# Task goal:
How many lines in the listing below hold the word "screenshot"? Answer with the number only.

+++

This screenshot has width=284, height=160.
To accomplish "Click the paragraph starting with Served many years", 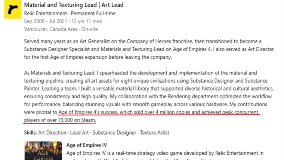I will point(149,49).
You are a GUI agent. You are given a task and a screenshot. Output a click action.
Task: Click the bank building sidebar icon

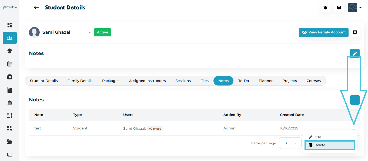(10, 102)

+++

# Final answer:
2